ANTARCTIC TREATY (Syllabus: GS Paper 2 – IR)

News-CRUX-10     21st May 2024        
Samadhaan

Context: India is hosting the 46th Antarctic Treaty Consultative Meeting (ATCM 46), also known as the Antarctic Parliament, from May 20-30 in Kochi.


Antarctic Treaty

  • Origin:  The Antarctic Treaty was signed in Washington on December 1, 1959, by 12 countries involved in the International Geophysical Year (IGY) of 1957-58.
  • Countries: Argentina, Australia, Belgium, Chile, France, Japan, New Zealand, Norway, South Africa, the USSR, the United Kingdom, and the United States were the original signatories.
  • Global Acceptance: The treaty came into force in 1961, and a total of 56 countries including India, in 1983  have joined it since then.
  • Diverse Representation: The Treaty's signatories encompass a diverse range of nations worldwide, emphasizing a global consensus on its principles.

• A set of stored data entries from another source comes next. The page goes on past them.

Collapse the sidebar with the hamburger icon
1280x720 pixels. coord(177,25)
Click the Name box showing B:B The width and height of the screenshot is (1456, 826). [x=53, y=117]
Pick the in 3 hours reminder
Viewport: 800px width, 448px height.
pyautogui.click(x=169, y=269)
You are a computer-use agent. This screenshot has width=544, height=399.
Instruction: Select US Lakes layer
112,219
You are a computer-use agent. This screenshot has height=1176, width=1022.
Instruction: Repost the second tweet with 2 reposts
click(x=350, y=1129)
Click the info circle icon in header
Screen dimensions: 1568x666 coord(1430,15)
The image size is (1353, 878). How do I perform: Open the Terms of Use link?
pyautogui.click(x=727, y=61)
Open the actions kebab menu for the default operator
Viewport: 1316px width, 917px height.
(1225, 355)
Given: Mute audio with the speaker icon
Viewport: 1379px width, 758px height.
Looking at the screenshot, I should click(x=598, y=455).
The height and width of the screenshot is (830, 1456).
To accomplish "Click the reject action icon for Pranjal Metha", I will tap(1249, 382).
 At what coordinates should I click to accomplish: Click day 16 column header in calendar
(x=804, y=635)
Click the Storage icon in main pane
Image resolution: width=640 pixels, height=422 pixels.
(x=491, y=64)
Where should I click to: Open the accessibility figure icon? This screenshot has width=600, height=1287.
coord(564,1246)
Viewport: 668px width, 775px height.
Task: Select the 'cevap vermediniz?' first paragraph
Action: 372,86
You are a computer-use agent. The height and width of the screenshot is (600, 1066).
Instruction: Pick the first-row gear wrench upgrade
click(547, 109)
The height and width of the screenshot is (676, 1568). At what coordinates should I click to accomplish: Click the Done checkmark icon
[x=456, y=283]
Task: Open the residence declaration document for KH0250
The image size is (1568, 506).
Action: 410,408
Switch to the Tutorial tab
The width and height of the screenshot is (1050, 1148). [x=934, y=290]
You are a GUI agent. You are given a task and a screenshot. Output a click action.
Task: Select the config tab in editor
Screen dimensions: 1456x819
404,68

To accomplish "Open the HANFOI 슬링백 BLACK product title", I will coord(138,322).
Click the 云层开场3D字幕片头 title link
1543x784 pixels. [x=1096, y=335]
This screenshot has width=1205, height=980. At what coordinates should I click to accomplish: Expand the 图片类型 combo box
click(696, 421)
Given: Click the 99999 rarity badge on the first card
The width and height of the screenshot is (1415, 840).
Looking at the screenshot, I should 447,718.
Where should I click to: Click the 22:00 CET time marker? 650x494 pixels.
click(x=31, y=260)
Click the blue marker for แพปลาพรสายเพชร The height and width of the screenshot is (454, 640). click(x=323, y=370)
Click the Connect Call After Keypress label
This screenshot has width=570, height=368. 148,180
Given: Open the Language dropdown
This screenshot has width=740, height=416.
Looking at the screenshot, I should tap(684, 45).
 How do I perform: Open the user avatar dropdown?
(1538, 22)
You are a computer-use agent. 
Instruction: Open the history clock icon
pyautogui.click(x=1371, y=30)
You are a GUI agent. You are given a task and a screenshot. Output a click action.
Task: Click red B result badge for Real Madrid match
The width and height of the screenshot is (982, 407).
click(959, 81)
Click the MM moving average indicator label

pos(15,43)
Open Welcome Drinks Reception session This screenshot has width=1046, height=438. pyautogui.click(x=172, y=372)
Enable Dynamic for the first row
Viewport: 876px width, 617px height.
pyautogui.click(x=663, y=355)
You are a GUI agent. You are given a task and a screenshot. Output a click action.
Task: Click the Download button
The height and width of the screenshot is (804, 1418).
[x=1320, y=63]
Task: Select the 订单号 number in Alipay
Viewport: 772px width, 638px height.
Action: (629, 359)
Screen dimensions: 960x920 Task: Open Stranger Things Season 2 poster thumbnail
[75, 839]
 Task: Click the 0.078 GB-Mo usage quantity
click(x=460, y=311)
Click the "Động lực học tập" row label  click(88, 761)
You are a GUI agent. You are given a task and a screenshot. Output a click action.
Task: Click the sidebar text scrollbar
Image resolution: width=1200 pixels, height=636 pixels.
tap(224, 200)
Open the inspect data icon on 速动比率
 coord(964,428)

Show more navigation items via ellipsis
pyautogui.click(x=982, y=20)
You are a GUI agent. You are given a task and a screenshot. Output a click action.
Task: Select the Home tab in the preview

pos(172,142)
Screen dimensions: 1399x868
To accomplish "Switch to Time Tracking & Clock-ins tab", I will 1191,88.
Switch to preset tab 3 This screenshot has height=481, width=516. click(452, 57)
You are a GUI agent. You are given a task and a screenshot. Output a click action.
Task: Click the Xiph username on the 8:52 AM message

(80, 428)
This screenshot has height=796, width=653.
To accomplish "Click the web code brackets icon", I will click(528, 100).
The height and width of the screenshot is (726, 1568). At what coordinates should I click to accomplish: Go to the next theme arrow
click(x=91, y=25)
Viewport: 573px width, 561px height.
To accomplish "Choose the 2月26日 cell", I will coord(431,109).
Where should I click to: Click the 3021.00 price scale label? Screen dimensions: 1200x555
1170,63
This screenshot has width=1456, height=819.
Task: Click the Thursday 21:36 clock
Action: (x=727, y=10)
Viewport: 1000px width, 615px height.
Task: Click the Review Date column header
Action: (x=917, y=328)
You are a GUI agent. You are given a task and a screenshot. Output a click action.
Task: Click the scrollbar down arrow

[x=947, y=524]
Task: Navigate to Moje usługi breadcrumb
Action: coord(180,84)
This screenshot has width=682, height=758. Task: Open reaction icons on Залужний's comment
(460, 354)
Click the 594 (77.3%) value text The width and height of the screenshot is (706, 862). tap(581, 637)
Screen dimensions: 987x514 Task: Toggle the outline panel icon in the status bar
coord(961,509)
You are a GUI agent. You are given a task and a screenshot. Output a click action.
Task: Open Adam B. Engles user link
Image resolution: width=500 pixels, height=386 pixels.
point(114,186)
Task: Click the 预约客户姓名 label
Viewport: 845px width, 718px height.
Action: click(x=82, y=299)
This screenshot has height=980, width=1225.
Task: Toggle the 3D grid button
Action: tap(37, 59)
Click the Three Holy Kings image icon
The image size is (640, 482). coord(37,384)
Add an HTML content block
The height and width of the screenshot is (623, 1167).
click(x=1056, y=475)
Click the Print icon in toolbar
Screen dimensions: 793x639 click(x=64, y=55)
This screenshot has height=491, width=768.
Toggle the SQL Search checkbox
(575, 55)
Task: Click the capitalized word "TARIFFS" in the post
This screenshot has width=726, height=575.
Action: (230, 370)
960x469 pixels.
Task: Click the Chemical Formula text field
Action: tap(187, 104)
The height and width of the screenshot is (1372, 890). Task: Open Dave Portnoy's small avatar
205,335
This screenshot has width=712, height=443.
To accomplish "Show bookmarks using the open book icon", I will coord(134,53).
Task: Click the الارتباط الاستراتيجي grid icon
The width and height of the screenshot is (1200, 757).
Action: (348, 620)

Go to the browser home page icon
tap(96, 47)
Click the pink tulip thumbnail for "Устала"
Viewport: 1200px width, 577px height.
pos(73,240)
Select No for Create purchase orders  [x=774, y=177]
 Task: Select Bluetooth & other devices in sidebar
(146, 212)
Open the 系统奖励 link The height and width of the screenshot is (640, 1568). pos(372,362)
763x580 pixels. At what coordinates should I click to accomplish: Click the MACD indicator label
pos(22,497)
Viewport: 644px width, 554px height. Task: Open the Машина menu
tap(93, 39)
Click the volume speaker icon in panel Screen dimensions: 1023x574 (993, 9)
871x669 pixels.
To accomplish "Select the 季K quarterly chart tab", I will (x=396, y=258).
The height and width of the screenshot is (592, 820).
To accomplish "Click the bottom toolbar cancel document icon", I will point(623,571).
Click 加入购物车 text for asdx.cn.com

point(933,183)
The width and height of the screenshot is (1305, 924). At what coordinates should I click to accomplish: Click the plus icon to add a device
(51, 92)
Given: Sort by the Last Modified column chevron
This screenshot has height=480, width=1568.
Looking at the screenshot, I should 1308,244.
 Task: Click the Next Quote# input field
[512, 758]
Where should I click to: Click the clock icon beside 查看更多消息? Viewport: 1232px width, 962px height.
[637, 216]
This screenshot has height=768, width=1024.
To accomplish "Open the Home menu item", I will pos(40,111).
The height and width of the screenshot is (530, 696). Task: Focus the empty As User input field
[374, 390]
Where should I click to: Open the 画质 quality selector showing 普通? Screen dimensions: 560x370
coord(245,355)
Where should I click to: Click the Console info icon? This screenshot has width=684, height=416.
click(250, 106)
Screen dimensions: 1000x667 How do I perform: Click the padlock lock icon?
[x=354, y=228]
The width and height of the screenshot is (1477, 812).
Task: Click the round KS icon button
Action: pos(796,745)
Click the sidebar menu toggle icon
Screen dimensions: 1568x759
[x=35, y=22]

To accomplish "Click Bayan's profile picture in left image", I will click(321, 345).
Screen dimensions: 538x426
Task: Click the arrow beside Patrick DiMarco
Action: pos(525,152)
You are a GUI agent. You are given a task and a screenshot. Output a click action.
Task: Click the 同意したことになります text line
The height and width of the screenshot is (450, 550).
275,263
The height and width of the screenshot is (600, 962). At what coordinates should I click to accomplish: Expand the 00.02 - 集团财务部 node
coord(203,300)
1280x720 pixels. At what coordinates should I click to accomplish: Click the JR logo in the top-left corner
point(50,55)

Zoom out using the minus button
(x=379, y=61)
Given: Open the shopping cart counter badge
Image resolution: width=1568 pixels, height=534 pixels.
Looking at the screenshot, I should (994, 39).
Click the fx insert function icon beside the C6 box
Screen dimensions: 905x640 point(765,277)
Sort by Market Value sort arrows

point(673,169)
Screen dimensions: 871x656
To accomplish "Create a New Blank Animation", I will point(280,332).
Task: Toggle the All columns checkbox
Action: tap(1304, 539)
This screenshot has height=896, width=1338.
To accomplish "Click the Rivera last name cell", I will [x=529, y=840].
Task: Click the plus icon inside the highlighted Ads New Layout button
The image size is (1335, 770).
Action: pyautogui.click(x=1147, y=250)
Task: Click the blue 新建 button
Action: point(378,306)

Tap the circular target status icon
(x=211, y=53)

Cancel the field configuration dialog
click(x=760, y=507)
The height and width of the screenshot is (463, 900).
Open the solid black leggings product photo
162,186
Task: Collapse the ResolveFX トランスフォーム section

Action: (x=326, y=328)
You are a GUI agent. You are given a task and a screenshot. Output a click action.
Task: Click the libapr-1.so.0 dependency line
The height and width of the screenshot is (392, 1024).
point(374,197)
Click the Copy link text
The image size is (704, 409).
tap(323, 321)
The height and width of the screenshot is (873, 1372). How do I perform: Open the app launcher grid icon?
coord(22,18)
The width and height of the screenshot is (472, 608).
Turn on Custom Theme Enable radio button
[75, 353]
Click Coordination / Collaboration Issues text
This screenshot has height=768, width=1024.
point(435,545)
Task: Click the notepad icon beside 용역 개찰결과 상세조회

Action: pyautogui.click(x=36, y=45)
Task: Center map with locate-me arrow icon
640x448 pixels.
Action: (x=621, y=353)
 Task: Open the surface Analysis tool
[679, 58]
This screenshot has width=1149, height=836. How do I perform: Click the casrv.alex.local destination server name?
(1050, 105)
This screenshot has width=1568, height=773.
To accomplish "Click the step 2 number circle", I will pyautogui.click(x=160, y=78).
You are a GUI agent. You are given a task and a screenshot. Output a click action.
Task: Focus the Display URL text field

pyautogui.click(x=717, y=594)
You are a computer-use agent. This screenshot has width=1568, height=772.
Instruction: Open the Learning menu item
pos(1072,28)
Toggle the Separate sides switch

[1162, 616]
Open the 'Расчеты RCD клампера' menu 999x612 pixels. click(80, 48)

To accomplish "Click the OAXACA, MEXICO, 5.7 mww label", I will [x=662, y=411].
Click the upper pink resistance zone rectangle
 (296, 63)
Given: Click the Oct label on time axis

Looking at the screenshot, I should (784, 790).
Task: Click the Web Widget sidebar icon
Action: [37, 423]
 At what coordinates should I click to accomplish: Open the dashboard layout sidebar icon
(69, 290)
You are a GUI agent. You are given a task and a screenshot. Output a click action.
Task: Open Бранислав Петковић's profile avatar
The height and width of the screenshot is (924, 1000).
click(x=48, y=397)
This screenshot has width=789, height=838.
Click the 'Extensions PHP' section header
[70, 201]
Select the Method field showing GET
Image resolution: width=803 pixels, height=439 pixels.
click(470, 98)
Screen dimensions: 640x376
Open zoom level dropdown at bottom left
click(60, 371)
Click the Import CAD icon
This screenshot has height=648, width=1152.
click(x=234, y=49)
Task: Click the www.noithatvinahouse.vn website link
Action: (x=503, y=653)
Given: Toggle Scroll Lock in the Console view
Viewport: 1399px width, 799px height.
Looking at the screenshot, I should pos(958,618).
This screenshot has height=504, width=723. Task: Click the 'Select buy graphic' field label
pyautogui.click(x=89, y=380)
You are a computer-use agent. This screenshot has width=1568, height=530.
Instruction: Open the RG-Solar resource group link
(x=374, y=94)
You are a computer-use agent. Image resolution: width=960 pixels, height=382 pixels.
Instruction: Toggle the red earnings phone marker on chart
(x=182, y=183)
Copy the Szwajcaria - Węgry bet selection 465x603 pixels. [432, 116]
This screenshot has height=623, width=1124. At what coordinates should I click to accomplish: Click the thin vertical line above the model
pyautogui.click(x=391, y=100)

oThe Antarctic Treaty, which was signed during the Cold War, effectively designated Antarctica as a “no man’s land”, outside the bounds of international geopolitical competition.

  • Key features of the treaty:

oAntarctica shall be used only for peaceful purposes, and no militarisation or fortification shall be allowed.

oAll signatories will have the freedom to carry out scientific investigations, and should share plans for scientific programmes, extend required cooperation, and freely make available the data gathered.

oNuclear testing or disposal of radioactive waste materials shall be prohibited anywhere in Antarctica.

India in Antarctica

  • Party Status: Since 1983, India has been a consultative party to the Antarctic Treaty, allowing active participation in decision-making processes concerning Antarctica.
  • Scientific Research Initiatives: India initiated scientific research in Antarctica in 1981, marking a significant step towards understanding the region's ecology and geology.
  • The establishment of research stations has facilitated continuous exploration and study.
  • Establishment of Research Stations:

oDakshin Gangotri: India's first Antarctica research station, operational from 1983 to 1990, was situated in Queen Maud Land, approximately 2,500 km from the South Pole.

oMaitri: Established in 1989 in the Schirmacher Oasis, Maitri serves as a vital hub for scientific endeavors, benefiting from the area's unique geography.

  • Bharati: Inaugurated in 2012, Bharati, located on the Prydz Bay coast, emphasizes oceanographic and geologic research, enhancing India's multidisciplinary approach to Antarctic studies.